What to see in Ireland
Tourist attractions Waterford
Ireland’s first city, Waterford has a rich Viking heritage, as it was the first of the invader's settlements and founded in the 10th century. Situated on the southeast coast of Ireland in the province of Munster, the city is known for it’s fine ‘Waterford Crystal’, craft beer and local cuisine such as it’s melt-in-your-mouth ‘Blaa’ rolls.
Most visitors travel to Waterford to delve into it’s Viking past. It’s location, just 7-miles from the coast and sat on the banks of the River Suir, made it a logical choice for maritime conquest and it served as the gateway to Ireland for centuries.
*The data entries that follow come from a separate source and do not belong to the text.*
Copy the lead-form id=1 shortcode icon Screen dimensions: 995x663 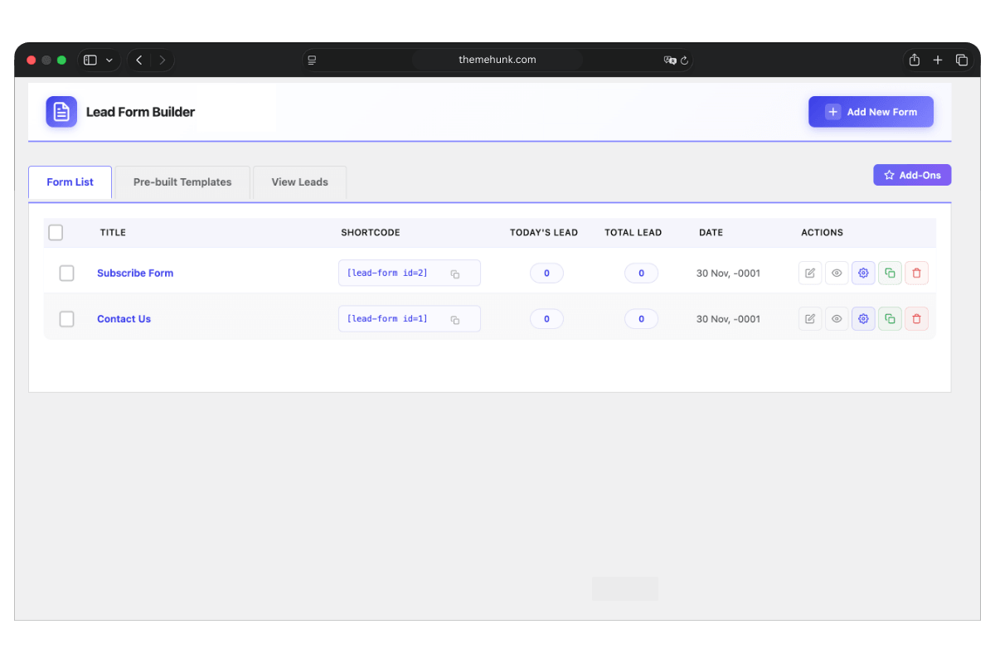(x=455, y=320)
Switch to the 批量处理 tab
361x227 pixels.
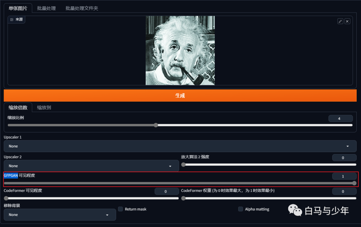pos(46,8)
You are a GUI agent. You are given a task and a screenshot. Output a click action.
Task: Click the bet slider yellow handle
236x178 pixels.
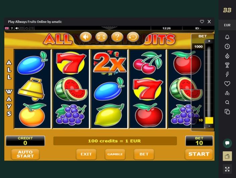pos(209,120)
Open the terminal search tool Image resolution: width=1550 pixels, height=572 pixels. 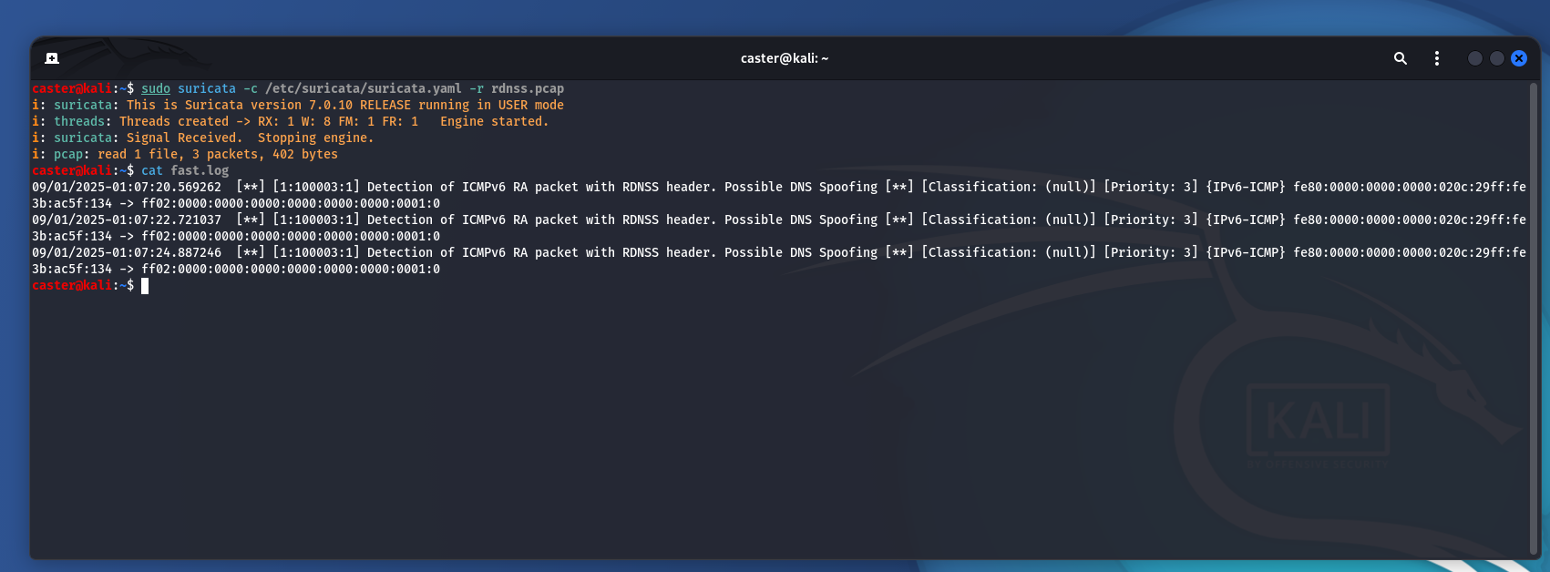[1400, 58]
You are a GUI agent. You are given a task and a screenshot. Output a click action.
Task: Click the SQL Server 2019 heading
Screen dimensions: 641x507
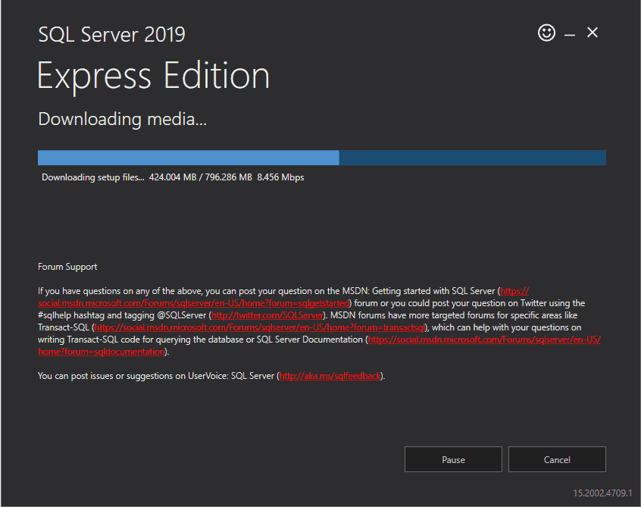[x=111, y=35]
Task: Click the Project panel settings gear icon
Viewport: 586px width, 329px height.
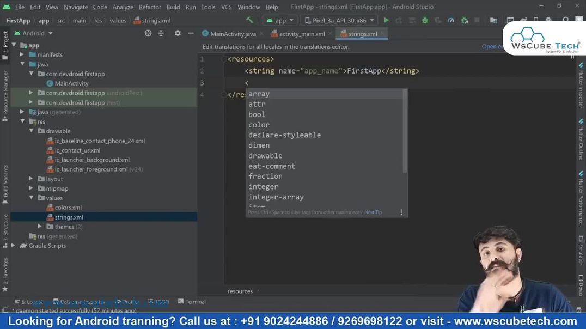Action: pyautogui.click(x=177, y=33)
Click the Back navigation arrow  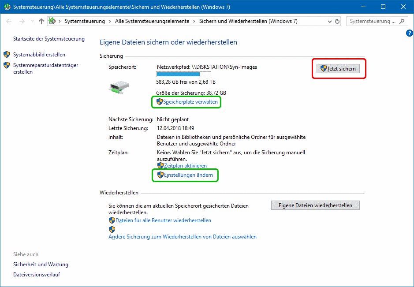(x=9, y=21)
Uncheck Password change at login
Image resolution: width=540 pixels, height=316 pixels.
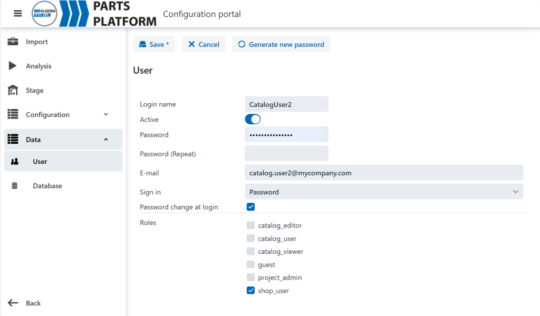pyautogui.click(x=251, y=207)
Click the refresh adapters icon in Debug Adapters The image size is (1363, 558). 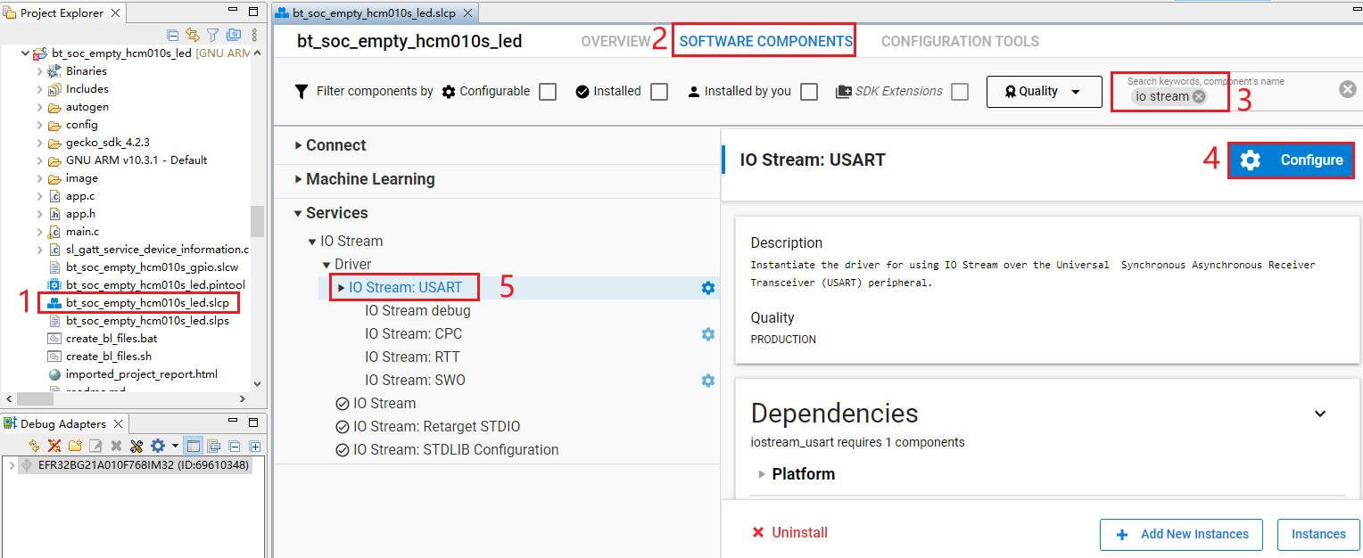tap(34, 446)
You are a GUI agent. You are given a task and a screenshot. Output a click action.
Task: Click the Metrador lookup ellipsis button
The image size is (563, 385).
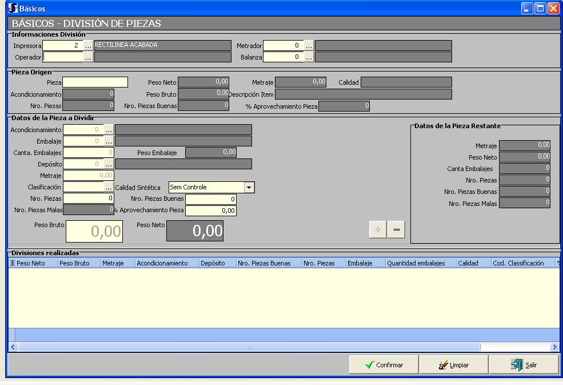point(309,45)
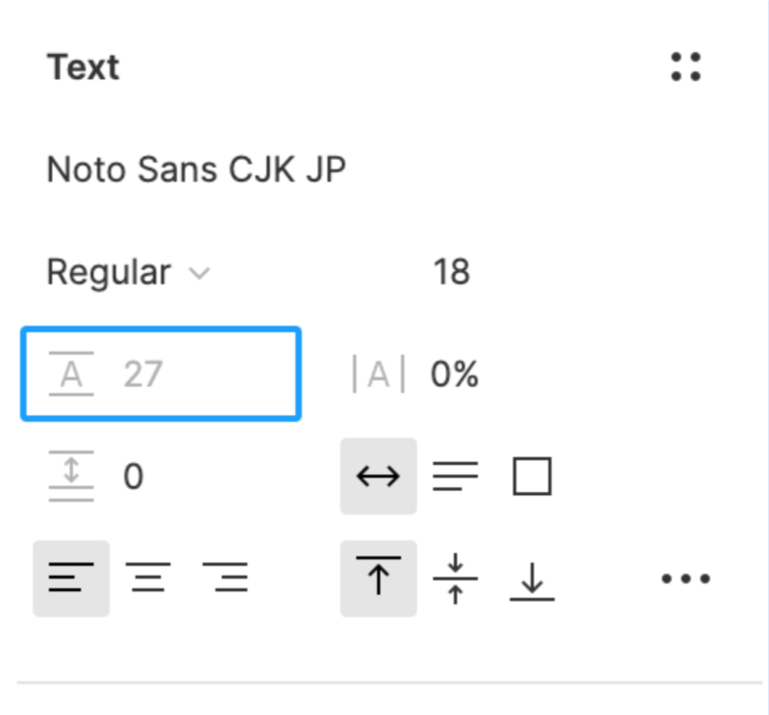The height and width of the screenshot is (715, 769).
Task: Click the line height icon
Action: coord(71,374)
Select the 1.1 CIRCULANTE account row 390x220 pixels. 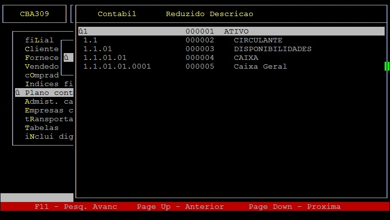pyautogui.click(x=231, y=40)
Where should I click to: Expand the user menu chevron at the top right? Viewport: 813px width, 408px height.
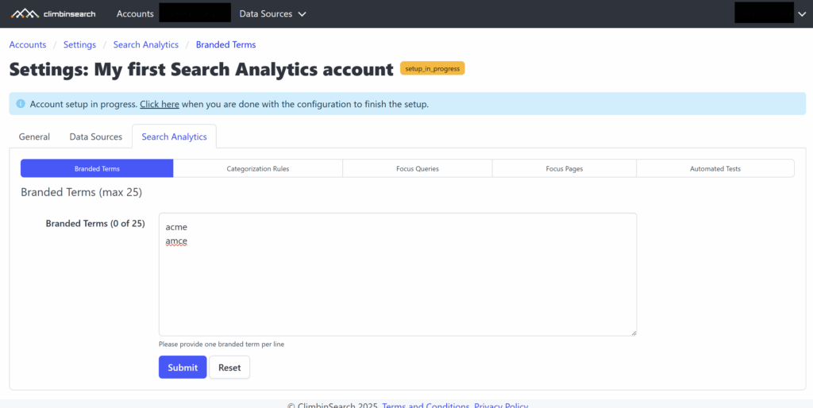tap(799, 13)
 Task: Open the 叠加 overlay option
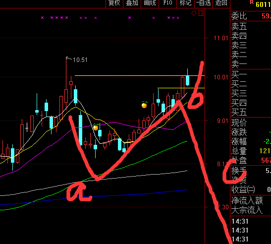[x=132, y=3]
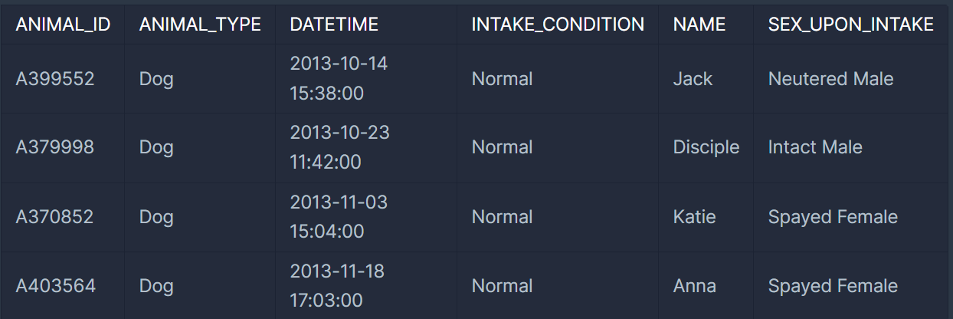Select the DATETIME column header
This screenshot has height=319, width=953.
[x=334, y=25]
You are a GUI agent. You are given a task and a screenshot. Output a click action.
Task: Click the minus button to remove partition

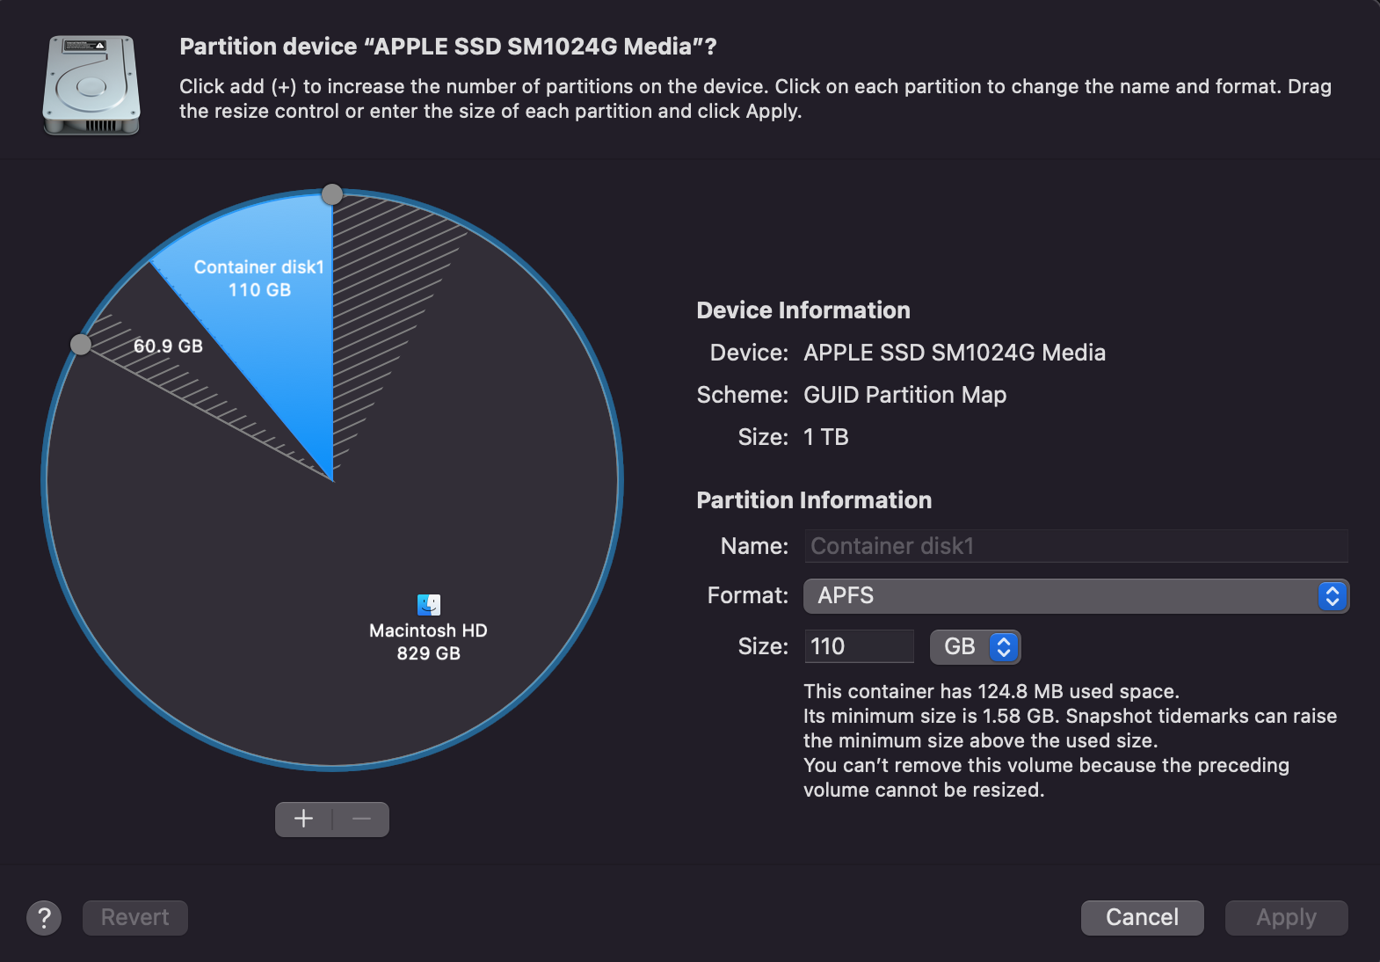pyautogui.click(x=361, y=820)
Reginald’s Tower, standing at 54 feet and found on the riverfront in the ‘Viking Quarter’, is the oldest urban civic building in Ireland and the only urban monument to retain a Viking name. The imposing structure was built upon the site of a Viking Fort, following the conquest of the city by Anglo-Norman invaders.
It contrasts with the nearby stunning William Vincent Wallace Plaza, a symbol of modernity in Waterford. History lovers can also enjoy learning about the Cromwellian siege of Waterford during the years of English Civil War and delve into more distant history in the city’s Medieval Museum and the Waterford Museum of Treasures. Waterford’s past is ever-present to visitors as segments of the ancient city wall can be found throughout the city.
The sometimes sleepy Waterford comes to life in the summer, when heritage festivities and street performers entertain locals and tourists alike. Strolls along the harbor are the perfect pastime for sunnier days, whilst there are plenty of old-world pubs to stay warm in during the winter.
Waterford has an ever-growing food and drinks scene, with exciting bistros and artisan beer houses opening regularly, making it an excellent destination for a taste of Ireland without the busyness of the bigger cities.